* _Aim of the exercise_: This exercise asks for the entries below to be printed exactly.

* _Records for the exercise_:

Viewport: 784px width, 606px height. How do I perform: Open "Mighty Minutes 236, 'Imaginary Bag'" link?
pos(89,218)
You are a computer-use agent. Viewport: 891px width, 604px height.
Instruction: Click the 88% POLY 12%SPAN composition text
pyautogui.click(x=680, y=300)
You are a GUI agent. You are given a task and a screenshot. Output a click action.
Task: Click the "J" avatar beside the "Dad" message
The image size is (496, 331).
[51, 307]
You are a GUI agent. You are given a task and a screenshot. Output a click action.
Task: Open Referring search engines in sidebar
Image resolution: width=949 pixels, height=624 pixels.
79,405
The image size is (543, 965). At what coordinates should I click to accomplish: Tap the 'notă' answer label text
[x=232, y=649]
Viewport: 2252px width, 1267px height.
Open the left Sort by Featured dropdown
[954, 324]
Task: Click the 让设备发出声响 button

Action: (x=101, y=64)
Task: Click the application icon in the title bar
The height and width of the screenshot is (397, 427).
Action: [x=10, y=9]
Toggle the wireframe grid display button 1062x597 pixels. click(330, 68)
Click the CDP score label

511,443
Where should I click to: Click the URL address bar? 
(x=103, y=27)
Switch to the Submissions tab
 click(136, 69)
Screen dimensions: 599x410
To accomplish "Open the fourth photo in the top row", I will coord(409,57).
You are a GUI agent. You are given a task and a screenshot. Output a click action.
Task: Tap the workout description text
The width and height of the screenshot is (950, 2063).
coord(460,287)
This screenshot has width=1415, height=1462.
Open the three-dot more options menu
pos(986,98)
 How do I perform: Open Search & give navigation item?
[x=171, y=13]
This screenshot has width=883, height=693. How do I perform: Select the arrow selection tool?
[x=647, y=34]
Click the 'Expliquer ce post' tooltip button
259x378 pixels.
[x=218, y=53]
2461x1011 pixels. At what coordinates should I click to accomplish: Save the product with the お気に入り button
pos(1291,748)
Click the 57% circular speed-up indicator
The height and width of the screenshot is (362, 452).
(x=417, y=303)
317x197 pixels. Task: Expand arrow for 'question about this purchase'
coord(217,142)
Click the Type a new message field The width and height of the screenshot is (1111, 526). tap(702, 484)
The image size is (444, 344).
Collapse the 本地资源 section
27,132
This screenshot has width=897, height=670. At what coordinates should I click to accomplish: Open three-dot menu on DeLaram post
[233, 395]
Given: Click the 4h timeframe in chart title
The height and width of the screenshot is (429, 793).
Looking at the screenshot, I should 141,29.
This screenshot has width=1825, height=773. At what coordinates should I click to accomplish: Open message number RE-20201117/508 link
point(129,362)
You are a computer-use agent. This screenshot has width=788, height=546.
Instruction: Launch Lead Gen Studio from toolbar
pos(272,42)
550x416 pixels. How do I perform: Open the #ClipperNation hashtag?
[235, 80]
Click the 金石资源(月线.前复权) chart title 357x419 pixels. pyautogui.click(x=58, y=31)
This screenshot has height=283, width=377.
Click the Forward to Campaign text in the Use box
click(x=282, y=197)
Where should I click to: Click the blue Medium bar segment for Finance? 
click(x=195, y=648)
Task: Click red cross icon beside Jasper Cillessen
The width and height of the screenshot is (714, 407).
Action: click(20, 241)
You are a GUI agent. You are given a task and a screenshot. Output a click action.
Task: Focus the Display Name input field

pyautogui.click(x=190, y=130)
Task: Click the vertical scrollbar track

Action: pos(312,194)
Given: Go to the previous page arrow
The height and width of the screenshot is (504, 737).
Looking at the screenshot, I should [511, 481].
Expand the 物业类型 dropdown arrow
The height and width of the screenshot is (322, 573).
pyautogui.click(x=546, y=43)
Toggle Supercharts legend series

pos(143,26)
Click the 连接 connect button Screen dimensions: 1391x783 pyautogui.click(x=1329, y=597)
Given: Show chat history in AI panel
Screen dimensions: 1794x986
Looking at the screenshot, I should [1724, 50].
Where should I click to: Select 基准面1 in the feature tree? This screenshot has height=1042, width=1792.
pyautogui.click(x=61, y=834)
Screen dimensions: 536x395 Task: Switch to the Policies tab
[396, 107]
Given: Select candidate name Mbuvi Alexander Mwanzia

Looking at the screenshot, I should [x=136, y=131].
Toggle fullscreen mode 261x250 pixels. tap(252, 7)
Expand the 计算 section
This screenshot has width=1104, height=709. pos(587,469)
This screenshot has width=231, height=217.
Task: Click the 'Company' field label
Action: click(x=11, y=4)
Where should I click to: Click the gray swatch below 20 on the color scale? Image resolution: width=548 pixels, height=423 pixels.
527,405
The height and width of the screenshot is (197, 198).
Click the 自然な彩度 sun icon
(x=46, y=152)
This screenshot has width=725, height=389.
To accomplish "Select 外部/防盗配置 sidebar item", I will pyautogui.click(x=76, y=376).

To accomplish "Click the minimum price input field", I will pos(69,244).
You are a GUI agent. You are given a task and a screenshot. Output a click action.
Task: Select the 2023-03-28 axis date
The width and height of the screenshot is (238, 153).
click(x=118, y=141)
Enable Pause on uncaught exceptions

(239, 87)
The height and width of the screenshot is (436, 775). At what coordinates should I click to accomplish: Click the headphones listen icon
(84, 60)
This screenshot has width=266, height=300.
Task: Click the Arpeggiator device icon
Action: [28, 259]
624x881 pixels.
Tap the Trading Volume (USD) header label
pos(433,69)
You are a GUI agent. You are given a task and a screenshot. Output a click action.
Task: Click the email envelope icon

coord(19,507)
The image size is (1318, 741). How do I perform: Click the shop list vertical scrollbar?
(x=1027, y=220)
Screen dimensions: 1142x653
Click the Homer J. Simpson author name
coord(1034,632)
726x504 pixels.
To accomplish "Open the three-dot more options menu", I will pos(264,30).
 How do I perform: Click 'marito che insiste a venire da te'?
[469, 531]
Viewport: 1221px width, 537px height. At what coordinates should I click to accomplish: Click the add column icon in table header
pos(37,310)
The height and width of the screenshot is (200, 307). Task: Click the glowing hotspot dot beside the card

* _Reply_:
Viewport: 784px width, 606px height. How do I perform: Open "Mighty Minutes 236, 'Imaginary Bag'" link?
pos(89,218)
You are a computer-use agent. Viewport: 891px width, 604px height.
Instruction: Click the 88% POLY 12%SPAN composition text
pyautogui.click(x=680, y=300)
You are a GUI agent. You are given a task and a screenshot. Output a click action.
Task: Click the "J" avatar beside the "Dad" message
The image size is (496, 331).
[51, 307]
You are a GUI agent. You are given a task and a screenshot. Output a click action.
Task: Open Referring search engines in sidebar
Image resolution: width=949 pixels, height=624 pixels.
79,405
The image size is (543, 965). At what coordinates should I click to accomplish: Tap the 'notă' answer label text
[x=232, y=649]
Viewport: 2252px width, 1267px height.
Open the left Sort by Featured dropdown
[954, 324]
Task: Click the 让设备发出声响 button

Action: (x=101, y=64)
Task: Click the application icon in the title bar
The height and width of the screenshot is (397, 427).
Action: [x=10, y=9]
Toggle the wireframe grid display button 1062x597 pixels. click(330, 68)
Click the CDP score label

511,443
Where should I click to: Click the URL address bar? 
(x=103, y=27)
Switch to the Submissions tab
 click(136, 69)
Screen dimensions: 599x410
To accomplish "Open the fourth photo in the top row", I will coord(409,57).
You are a GUI agent. You are given a task and a screenshot. Output a click action.
Task: Tap the workout description text
The width and height of the screenshot is (950, 2063).
coord(460,287)
This screenshot has width=1415, height=1462.
Open the three-dot more options menu
pos(986,98)
 How do I perform: Open Search & give navigation item?
[x=171, y=13]
This screenshot has width=883, height=693. How do I perform: Select the arrow selection tool?
[x=647, y=34]
Click the 'Expliquer ce post' tooltip button
259x378 pixels.
[x=218, y=53]
2461x1011 pixels. At what coordinates should I click to accomplish: Save the product with the お気に入り button
pos(1291,748)
Click the 57% circular speed-up indicator
The height and width of the screenshot is (362, 452).
(x=417, y=303)
317x197 pixels. Task: Expand arrow for 'question about this purchase'
coord(217,142)
Click the Type a new message field The width and height of the screenshot is (1111, 526). tap(702, 484)
The image size is (444, 344).
Collapse the 本地资源 section
27,132
This screenshot has width=897, height=670. At what coordinates should I click to accomplish: Open three-dot menu on DeLaram post
[233, 395]
Given: Click the 4h timeframe in chart title
The height and width of the screenshot is (429, 793).
Looking at the screenshot, I should 141,29.
This screenshot has width=1825, height=773. At what coordinates should I click to accomplish: Open message number RE-20201117/508 link
point(129,362)
You are a computer-use agent. This screenshot has width=788, height=546.
Instruction: Launch Lead Gen Studio from toolbar
pos(272,42)
550x416 pixels. How do I perform: Open the #ClipperNation hashtag?
[235, 80]
Click the 金石资源(月线.前复权) chart title 357x419 pixels. pyautogui.click(x=58, y=31)
This screenshot has height=283, width=377.
Click the Forward to Campaign text in the Use box
click(x=282, y=197)
Where should I click to: Click the blue Medium bar segment for Finance? 
click(x=195, y=648)
Task: Click red cross icon beside Jasper Cillessen
The width and height of the screenshot is (714, 407).
Action: click(20, 241)
You are a GUI agent. You are given a task and a screenshot. Output a click action.
Task: Focus the Display Name input field

pyautogui.click(x=190, y=130)
Task: Click the vertical scrollbar track

Action: pos(312,194)
Given: Go to the previous page arrow
The height and width of the screenshot is (504, 737).
Looking at the screenshot, I should [511, 481].
Expand the 物业类型 dropdown arrow
The height and width of the screenshot is (322, 573).
pyautogui.click(x=546, y=43)
Toggle Supercharts legend series

pos(143,26)
Click the 连接 connect button Screen dimensions: 1391x783 pyautogui.click(x=1329, y=597)
Given: Show chat history in AI panel
Screen dimensions: 1794x986
Looking at the screenshot, I should [1724, 50].
Where should I click to: Select 基准面1 in the feature tree? This screenshot has height=1042, width=1792.
pyautogui.click(x=61, y=834)
Screen dimensions: 536x395 Task: Switch to the Policies tab
[396, 107]
Given: Select candidate name Mbuvi Alexander Mwanzia

Looking at the screenshot, I should [x=136, y=131].
Toggle fullscreen mode 261x250 pixels. tap(252, 7)
Expand the 计算 section
This screenshot has width=1104, height=709. pos(587,469)
This screenshot has width=231, height=217.
Task: Click the 'Company' field label
Action: click(x=11, y=4)
Where should I click to: Click the gray swatch below 20 on the color scale? Image resolution: width=548 pixels, height=423 pixels.
527,405
The height and width of the screenshot is (197, 198).
Click the 自然な彩度 sun icon
(x=46, y=152)
This screenshot has width=725, height=389.
To accomplish "Select 外部/防盗配置 sidebar item", I will pyautogui.click(x=76, y=376).

To accomplish "Click the minimum price input field", I will pos(69,244).
You are a GUI agent. You are given a task and a screenshot. Output a click action.
Task: Select the 2023-03-28 axis date
The width and height of the screenshot is (238, 153).
click(x=118, y=141)
Enable Pause on uncaught exceptions

(239, 87)
The height and width of the screenshot is (436, 775). At what coordinates should I click to accomplish: Click the headphones listen icon
(84, 60)
This screenshot has width=266, height=300.
Task: Click the Arpeggiator device icon
Action: [28, 259]
624x881 pixels.
Tap the Trading Volume (USD) header label
pos(433,69)
You are a GUI agent. You are given a task and a screenshot. Output a click action.
Task: Click the email envelope icon

coord(19,507)
The image size is (1318, 741). How do I perform: Click the shop list vertical scrollbar?
(x=1027, y=220)
Screen dimensions: 1142x653
Click the Homer J. Simpson author name
coord(1034,632)
726x504 pixels.
To accomplish "Open the three-dot more options menu", I will pos(264,30).
 How do I perform: Click 'marito che insiste a venire da te'?
[469, 531]
Viewport: 1221px width, 537px height. At what coordinates should I click to accomplish: Click the add column icon in table header
pos(37,310)
The height and width of the screenshot is (200, 307). Task: Click the glowing hotspot dot beside the card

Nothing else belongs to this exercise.